**Your objective:**
Return every one of the rows below word for word, with no changes.
--- BEGIN Supplied records ---
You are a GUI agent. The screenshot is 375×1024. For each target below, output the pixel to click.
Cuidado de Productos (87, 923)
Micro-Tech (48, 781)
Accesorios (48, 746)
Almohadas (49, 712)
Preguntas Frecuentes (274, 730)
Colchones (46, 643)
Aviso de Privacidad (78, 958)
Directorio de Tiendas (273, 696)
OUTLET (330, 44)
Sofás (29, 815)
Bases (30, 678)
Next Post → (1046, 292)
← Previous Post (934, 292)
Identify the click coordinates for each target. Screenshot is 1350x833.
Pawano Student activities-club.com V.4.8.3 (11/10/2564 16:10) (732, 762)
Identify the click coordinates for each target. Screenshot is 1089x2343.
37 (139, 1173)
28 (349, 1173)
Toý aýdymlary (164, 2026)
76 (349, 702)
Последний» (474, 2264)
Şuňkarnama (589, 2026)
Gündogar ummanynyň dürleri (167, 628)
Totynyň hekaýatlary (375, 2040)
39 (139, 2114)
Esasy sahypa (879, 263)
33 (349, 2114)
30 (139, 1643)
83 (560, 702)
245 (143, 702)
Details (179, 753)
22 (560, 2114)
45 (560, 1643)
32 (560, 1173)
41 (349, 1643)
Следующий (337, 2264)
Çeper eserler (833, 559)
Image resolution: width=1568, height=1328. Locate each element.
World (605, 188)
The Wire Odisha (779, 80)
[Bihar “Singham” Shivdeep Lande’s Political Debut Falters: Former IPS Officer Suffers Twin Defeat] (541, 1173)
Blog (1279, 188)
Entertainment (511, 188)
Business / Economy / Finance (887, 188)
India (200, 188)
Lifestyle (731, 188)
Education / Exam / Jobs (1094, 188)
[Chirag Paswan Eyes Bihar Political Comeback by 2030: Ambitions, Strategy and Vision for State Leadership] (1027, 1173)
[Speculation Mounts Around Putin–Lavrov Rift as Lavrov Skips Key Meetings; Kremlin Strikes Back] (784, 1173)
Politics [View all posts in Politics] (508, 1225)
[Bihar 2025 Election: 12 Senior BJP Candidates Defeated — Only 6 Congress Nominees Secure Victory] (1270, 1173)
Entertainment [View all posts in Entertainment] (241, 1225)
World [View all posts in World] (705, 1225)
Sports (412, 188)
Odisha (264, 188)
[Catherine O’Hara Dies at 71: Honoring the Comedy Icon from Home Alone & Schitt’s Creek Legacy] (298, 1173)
--- END Supplied records ---
**Response to the task:**
You are a GUI agent. The screenshot is 375×1024. For each target below, output the pixel to click.
Cuidado de Productos (87, 923)
Micro-Tech (48, 781)
Accesorios (48, 746)
Almohadas (49, 712)
Preguntas Frecuentes (274, 730)
Colchones (46, 643)
Aviso de Privacidad (78, 958)
Directorio de Tiendas (273, 696)
OUTLET (330, 44)
Sofás (29, 815)
Bases (30, 678)
Next Post → (1046, 292)
← Previous Post (934, 292)
Identify the click coordinates for each target. Screenshot is 1350x833.
Pawano Student activities-club.com V.4.8.3 (11/10/2564 16:10) (732, 762)
Identify the click coordinates for each target. Screenshot is 1089x2343.
37 (139, 1173)
28 (349, 1173)
Toý aýdymlary (164, 2026)
76 (349, 702)
Последний» (474, 2264)
Şuňkarnama (589, 2026)
Gündogar ummanynyň dürleri (167, 628)
Totynyň hekaýatlary (375, 2040)
39 (139, 2114)
Esasy sahypa (879, 263)
33 (349, 2114)
30 (139, 1643)
83 (560, 702)
245 (143, 702)
Details (179, 753)
22 (560, 2114)
45 (560, 1643)
32 (560, 1173)
41 (349, 1643)
Следующий (337, 2264)
Çeper eserler (833, 559)
Image resolution: width=1568, height=1328. Locate each element.
World (605, 188)
The Wire Odisha (779, 80)
[Bihar “Singham” Shivdeep Lande’s Political Debut Falters: Former IPS Officer Suffers Twin Defeat] (541, 1173)
Blog (1279, 188)
Entertainment (511, 188)
Business / Economy / Finance (887, 188)
India (200, 188)
Lifestyle (731, 188)
Education / Exam / Jobs (1094, 188)
[Chirag Paswan Eyes Bihar Political Comeback by 2030: Ambitions, Strategy and Vision for State Leadership] (1027, 1173)
[Speculation Mounts Around Putin–Lavrov Rift as Lavrov Skips Key Meetings; Kremlin Strikes Back] (784, 1173)
Politics [View all posts in Politics] (508, 1225)
[Bihar 2025 Election: 12 Senior BJP Candidates Defeated — Only 6 Congress Nominees Secure Victory] (1270, 1173)
Entertainment [View all posts in Entertainment] (241, 1225)
World [View all posts in World] (705, 1225)
Sports (412, 188)
Odisha (264, 188)
[Catherine O’Hara Dies at 71: Honoring the Comedy Icon from Home Alone & Schitt’s Creek Legacy] (298, 1173)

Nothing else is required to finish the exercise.